PASSAGE GIVEN =
════════

Francis Gary Powers, the U-2 pilot imprisoned in Moscow in 1960, was on his way to Bodo when
his plane was shot down.
But once the Soviet Union unraveled, Bodo fell into the doldrums,
leaving Norwegian fighter pilots with nothing much to do.
“After the Berlin
Wall came down, everything was very quiet,” said the veteran commander of the
331st Air Squadron, whose F-16 fighters are on round-the-clock alert as part of
NATO’s air defense network. “Now it is a lot more interesting.”
Linked by secure
telephone to the Combined Air Operations Center of NATO in Uedem , Germany ,
his squadron gets a call whenever Russian planes appear off the Norwegian coast
and then has only 15 minutes to get airborne.
“It is like doing
extreme sports,” the commander said, speaking on the condition of anonymity
because of military rules. He described a special thrill in being able to get
close to and photograph new Russian aircraft, adding that he had been the first
to take a picture of Russia ’s
Su-34, a new fighter bomber. “That was very exciting,” he said.

════════

WHAT THE TASK ASKS = Write out word for word the part of the passage about Norwegian fighter pilots at Bodo starting with "But once the" and going on through "to get airborne.".

AVAILABLE DATA =
════════

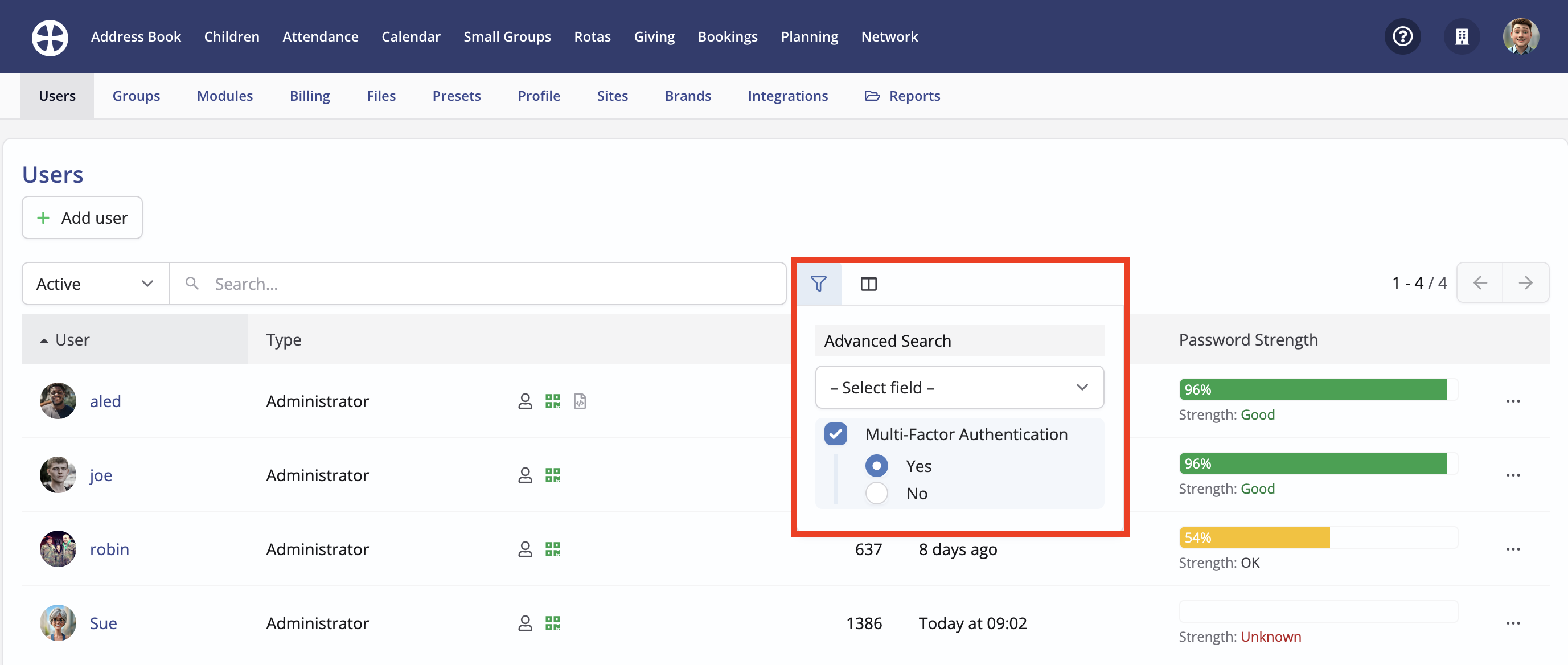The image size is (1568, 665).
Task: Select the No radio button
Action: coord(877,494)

════════

TASK SOLUTION =
But once the Soviet Union unraveled, Bodo fell into the doldrums,
leaving Norwegian fighter pilots with nothing much to do.
“After the Berlin
Wall came down, everything was very quiet,” said the veteran commander of the
331st Air Squadron, whose F-16 fighters are on round-the-clock alert as part of
NATO’s air defense network. “Now it is a lot more interesting.”
Linked by secure
telephone to the Combined Air Operations Center of NATO in Uedem , Germany ,
his squadron gets a call whenever Russian planes appear off the Norwegian coast
and then has only 15 minutes to get airborne.